La depressione è uno dei disturbi più diffusi al Mondo e la cui cura è tra le più urgenti.
Ogni anno, a livello globale, viene registrato un tasso sempre più alto di persone depresse e di suicidi, motivo per cui è diventato fondamentale trovare un rimedio a questa malattia.
Per agire in maniera efficace bisogna però comprenderne prima le cause.
Per questo, un nuovo studio pubblicato sulla prestigiosa rivista Science potrebbe rivelarsi un valido alleato nella battaglia contro la depressione.
La depressione è un disturbo dell’umore che rende triste chi ne soffre.
Non va confusa con il sentimento di tristezza, in quanto la depressione è un disturbo decisamente più profondo e grave, che finisce con l’avere un’influenza sulla propria percezione di se stessi, sul modo di pensare e di agire.
Se trascurata, può peggiorare nel tempo e durare più a lungo, modificando lo stile di vita di chi ne è affetto.
Perciò, è bene non sottovalutare la depressione e provare a studiarne le cause scatenanti, visto che sempre più giovani e adulti negli ultimi anni soffrono di questo disturbo.
Pubblicato sulla rivista Science, lo studio effettuato dagli scienziati del Wertheim UF Scripps Institute for Biomedical Innovation & Technology di Jupiter, in Florida, potrebbe spiegare quali sono le cause biologiche alla base della depressione.
I ricercatori hanno, infatti, scoperto che la glicina (un amminoacido comune) può fornire un segnale di rallentamento al cervello, aiutando ad alleviare i disturbi prodotti da uno stato depressivo.
Una scoperta che, secondo il neuroscienziato autore dello studio, il Dottor Kirill Martemyanov, potrebbe migliorare la comprensione della cause biologiche della depressione e accelerare gli sforzi utili a sviluppare nuove cure e nuovi farmaci.

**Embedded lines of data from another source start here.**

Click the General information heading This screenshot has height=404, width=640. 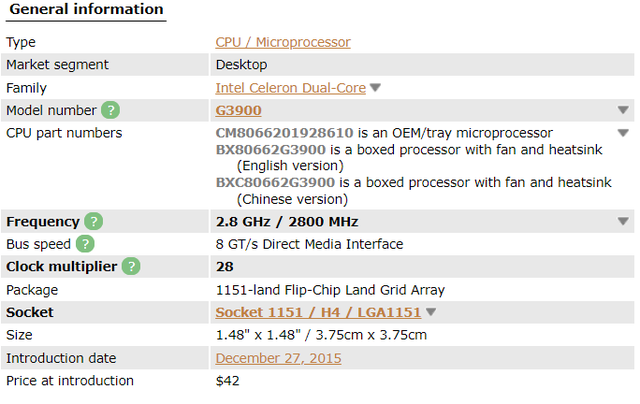point(86,10)
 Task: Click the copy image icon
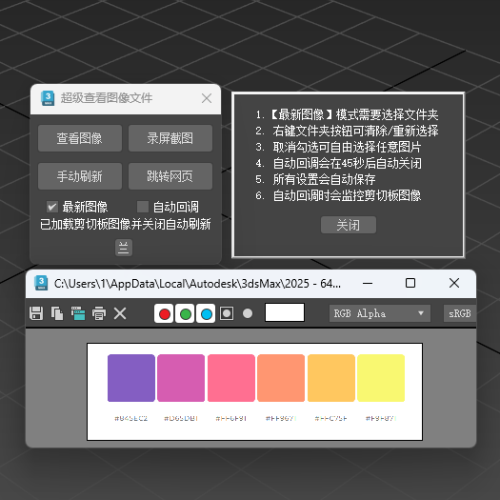click(x=57, y=313)
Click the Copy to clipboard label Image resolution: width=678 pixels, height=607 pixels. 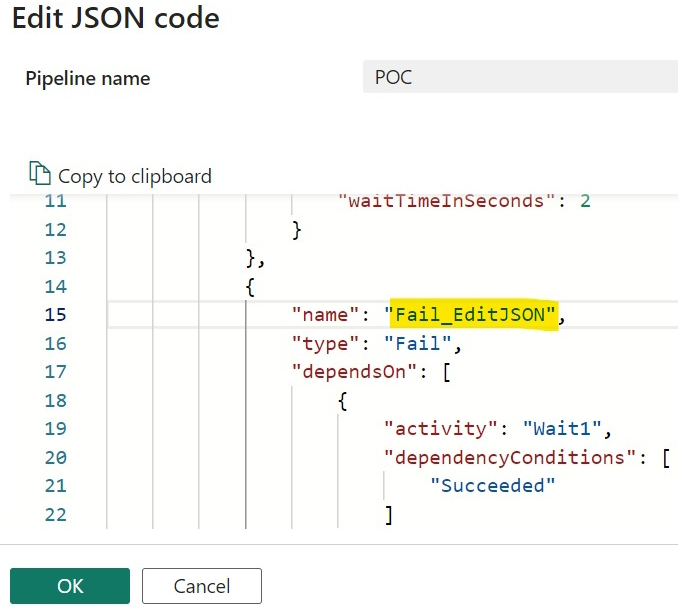click(135, 176)
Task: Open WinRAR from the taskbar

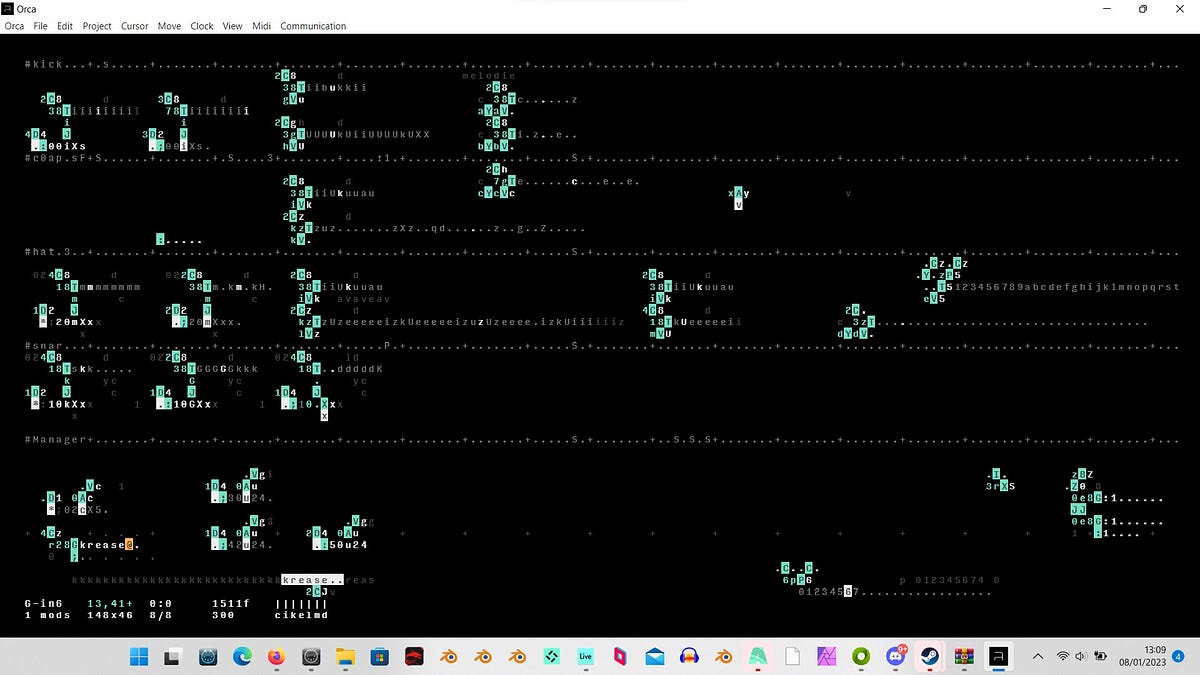Action: pyautogui.click(x=963, y=657)
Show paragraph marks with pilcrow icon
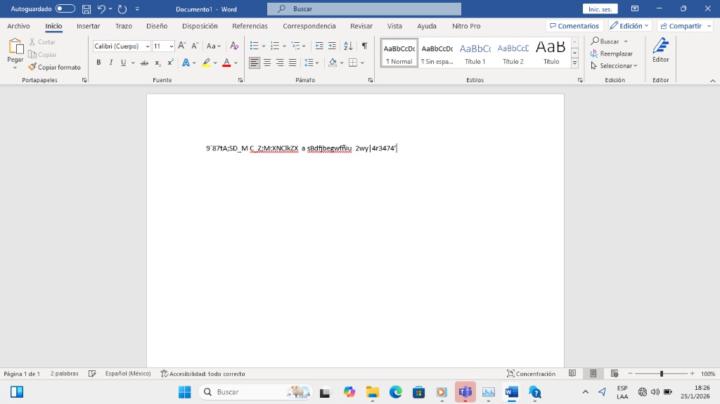Screen dimensions: 720x404 coord(364,46)
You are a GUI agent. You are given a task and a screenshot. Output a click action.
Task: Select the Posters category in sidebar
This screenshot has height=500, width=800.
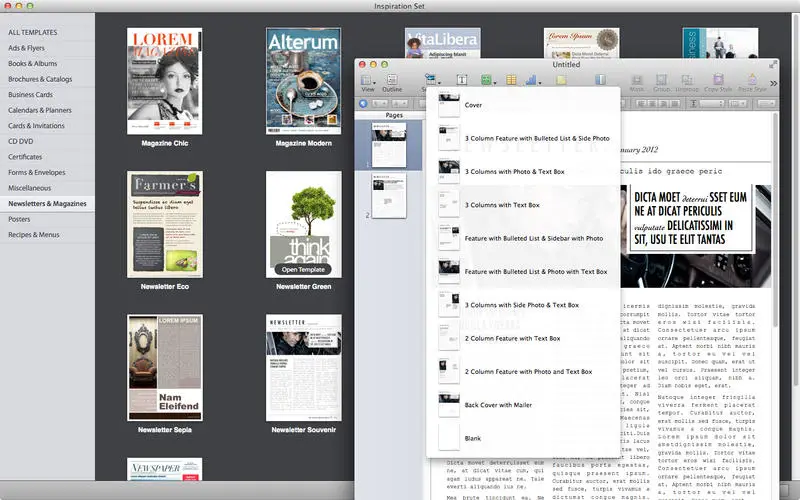click(19, 219)
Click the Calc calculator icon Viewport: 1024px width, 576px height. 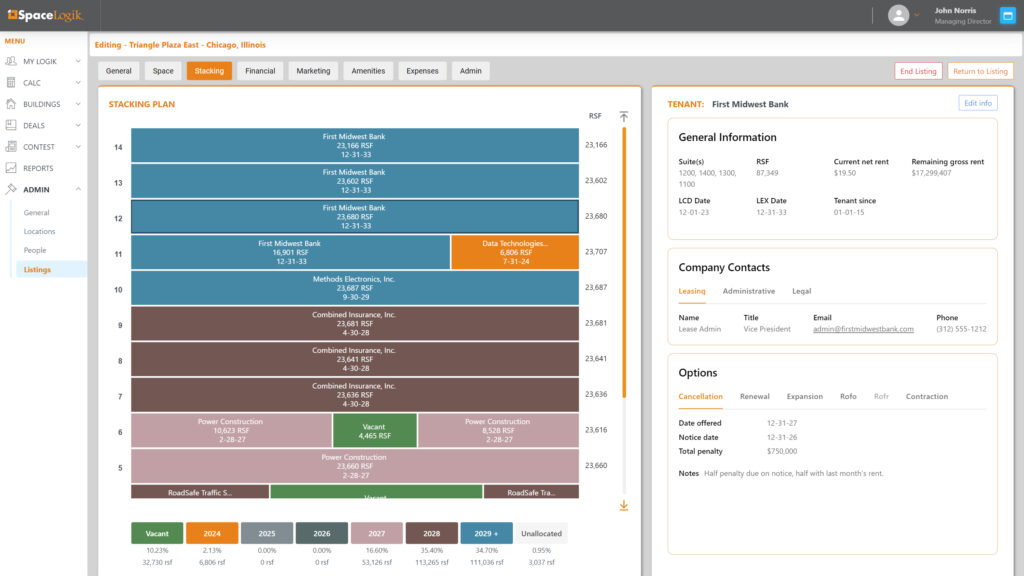[x=11, y=83]
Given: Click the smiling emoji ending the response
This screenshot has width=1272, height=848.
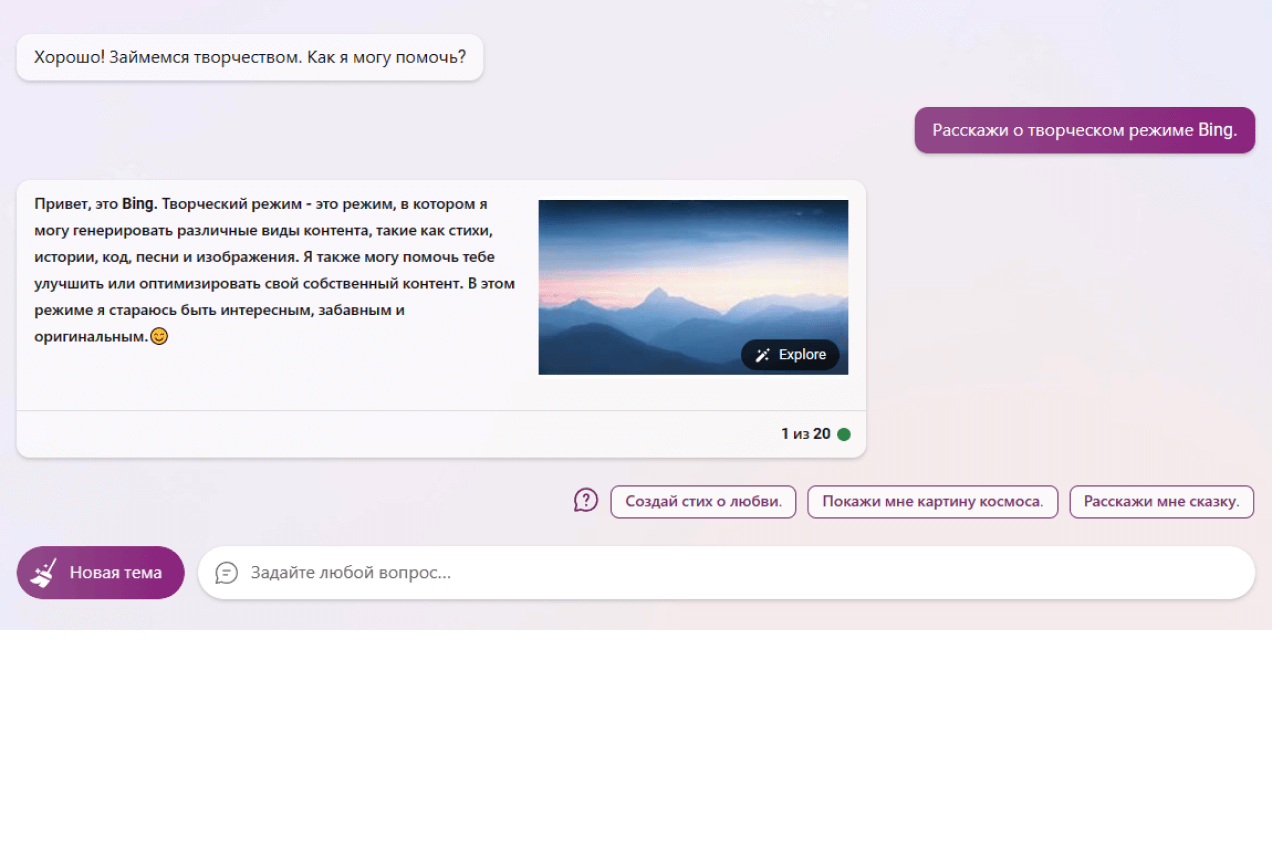Looking at the screenshot, I should pyautogui.click(x=159, y=337).
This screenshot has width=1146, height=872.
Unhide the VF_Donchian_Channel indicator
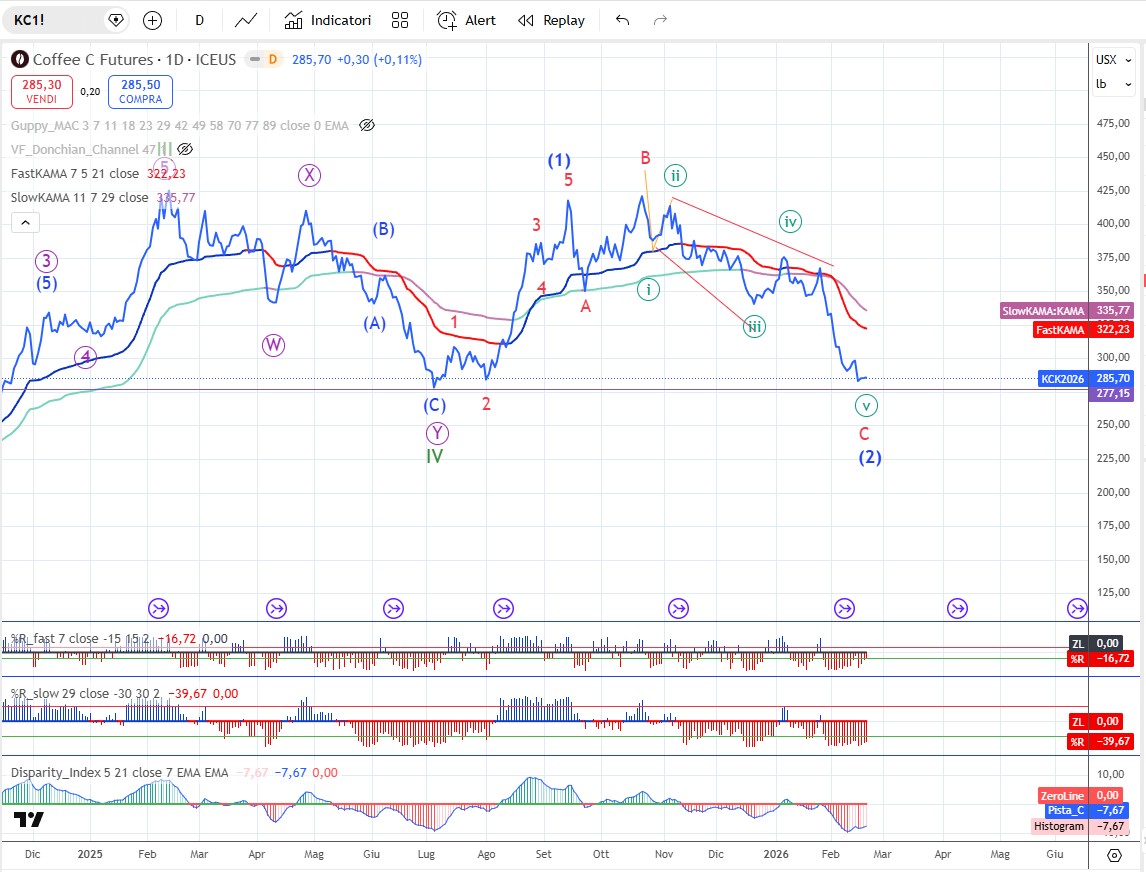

Come indicato da Martemyanov, attualmente la maggior parte dei farmaci utilizzati per curare le persone affette da depressione impiegano settimane prima di produrre i primi effetti e, talvolta, risultano addirittura inutili.
Per questo, insieme a un team di studenti e ricercatori post-dottorato, il neuroscienziato della Jupiter ha provato a esplorare una nuova via, cercando di comprendere in che modo i sensori presenti sulle cellule celebrali ricevono e trasmettono i diversi segnali alle cellule stesse.
Secondo gli scienziati del centro di ricerca statunitense, è qui, infatti, che potrebbero risiedere le cause alla base della depressione.
Lo studio portato avanti dal team della Jupiter è iniziato nel 2018, quando gli scienziati hanno scoperto che un ricettore, chiamato GPR158, era coinvolto direttamente nella depressione indotta dallo stress.
Eseguiti degli esperimenti su delle cavie da laboratorio, il team di esperti ha, infatti, constatato che i topi che non possedevano il gene per il recettore si dimostravano più resistenti allo stress cronico.
Partendo da ciò, gli scienziati hanno allora iniziato a studiare il ricettore in questione, riuscendo a risolverne la struttura nel 2021 e constatando che il recettore GPR158 presentava una forma molto simile a qualcosa che avevano già visto all’interno di alcuni batteri, ma mai nelle cellule umane.
A seguito di questa scoperta, il recettore GPR158 è stato ribattezzato come mGlyR (sigla che sta per: recettore metabotropico della glicerina) e tolto dall’elenco dei recettori orfani, ovvero di quelli ancora da indagare.
Grazie a questi studi, il team guidato da Martemyanov ha quindi potuto osservare come la glicina possa fornire un segnale di rallentamento al cervello, contribuendo ad alleviare stati di depressione, ansia o sbalzi d’umore in alcune persone.
Presente in diversi integratori alimentari, i quali dovrebbero migliorare l’umore, la glicina può, infatti, colpire differentemente le cellule presenti nel corpo umano, inviando ad alcune segnali eccitatori e ad altre segnali di rallentamento.
Per questo, continuare a studiare il recettore GPR158 e l’azione della glicina potrebbe aiutare a trovare nuove fondamentali risposte nella cura alla depressione.